The creation of an expedited decision making reporting structure including:

  • Operational Knowledge Team: day-to-day operational subject matter experts including staff, physicians, and information technology provided data and answers to workflow questions in near real-time.
  • Accelerated Decision Team: operational leaders removed barriers in the process and made decisions regarding the simulation such as assumptions versus collection of real data.
  • Surgical Services Steering Committee (SSSC): Perioperative Leadership made up of decision makers who had the authority to put decisions into practice immediately.

The team established a strict project scope, timeline, and prioritized metrics of success with the SSSC by which all decisions for this analysis would be made in conjunction with the overall project vision.

  • Operating room utilization (75%-80%)
  • Patient travel distance (minimize)
  • Surgeon travel distance (minimize)

During current state DES modeling HDR worked with the Operational Knowledge Team to understand and map the current state workflow to a level of detail that allowed HDR to best model patient and staff behavior based on the following patient stratifications:

  • Day Surgery, 23 Hour Surgery, Inpatient Surgery
  • Surgical Service
  • Cancer vs. Non-Cancer

A rigorous data collection plan was developed and the population of that plan along with manual data collection and appropriate assumptions began the development of the model. The model was then verified with NMC’s Subject Matter Expert (SME) Team and the SSSC for accuracy.

Future state DES modeling in combination with capacity modeling and growth projections modeled estimated hours for each surgical service by site for each of the scenarios in order to better inform the services future location based on a block schedule policy (for instance, will Vascular Surgery’s volumes warrant a block of time in the Ambulatory building within the next 10 years?).

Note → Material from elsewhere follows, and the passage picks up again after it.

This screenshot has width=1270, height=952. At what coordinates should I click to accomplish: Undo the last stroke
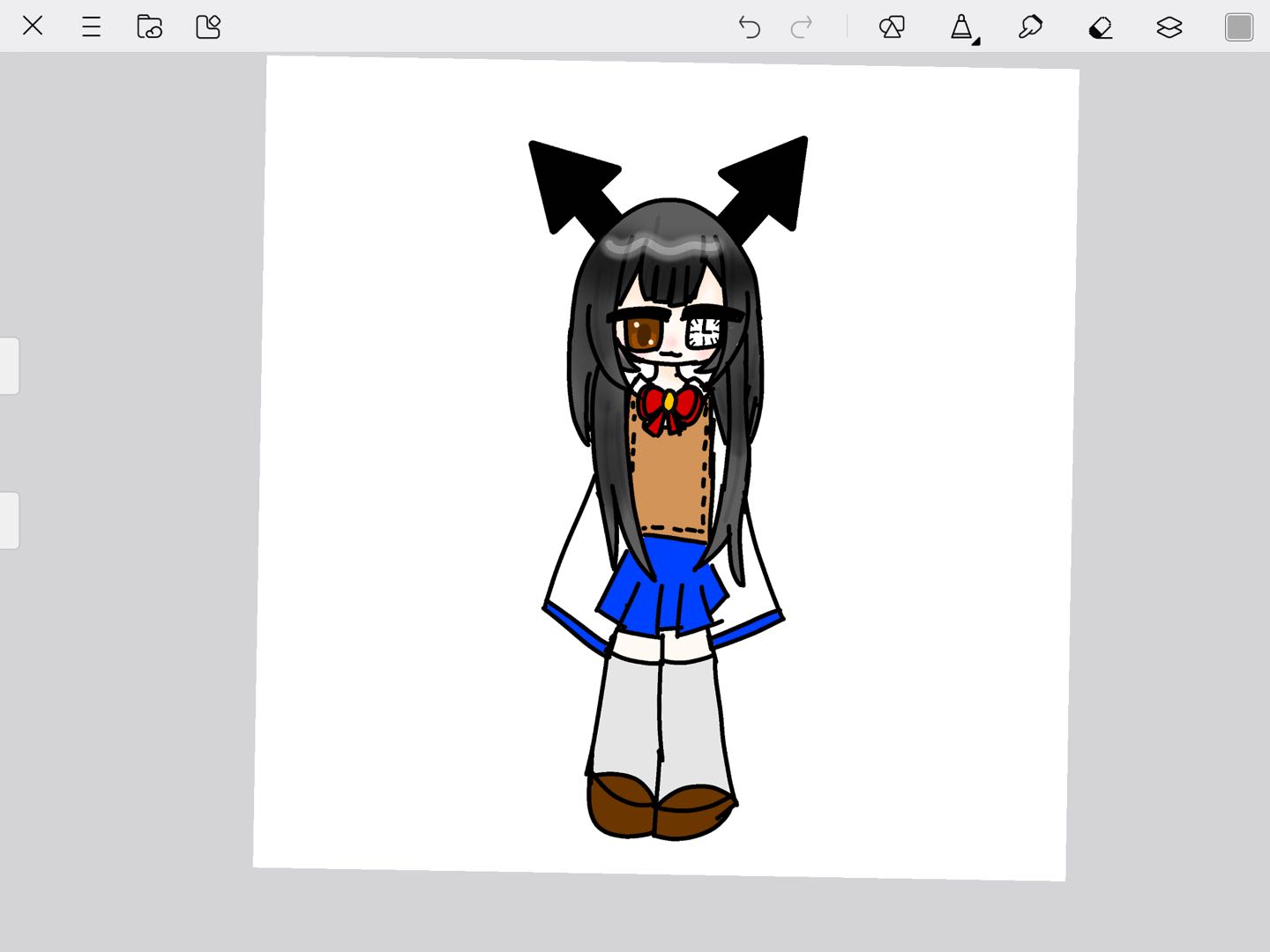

Ideal state operational assumptions were compared to TNMC’s current state metrics and verified with SSSC. Growth projections were completed for strategy neutral, strategy informed and strategy informed plus additional growth factor per approval by the SSSC.

HDR modeled the following Future State Scenarios based on this information both from a capacity modeling and DES perspective in order to compare and identify situations in which variation had the greatest impact on operations and facility planning. Each of these 7 scenarios was modeled 8 times considering both current and ideal operations as well as the four growth strategies. All models were validated and verified by the SME Team as well as the SSSC for accuracy of data and assumptions resulting in an unanimous selection that determined the future locations of all surgery suites, the number of ORs located in each suite, the services that would be performed at each location and the operations within each location. The selection was based on the Vision and Guiding Principles as well as the prioritized Metrics of Success.

The Business Impact

The Results

Six identified opportunities for improvement/outcomes were identified:

  • Increased operating room utilization during staffed peak hours
  • Decreased operating room utilization during non-peak hours
  • Increased utilization of equipment specific rooms (resulting in a need for fewer total operating rooms)
  • Reduced surgeon travel distances and frequency
  • Reduced patient travel distances
  • Reduced turnover times by services by patient type

By using both Capacity Modeling as well as DES in parallel as part of the programming process, the end result was a well tested projection that was based upon the actual operations (including variation) of TNMC as well as the forecasted volumes analysis. This allowed TNMC to directly connect strategy in programming through design to implementable operations, thus ensuring the most efficient future state model.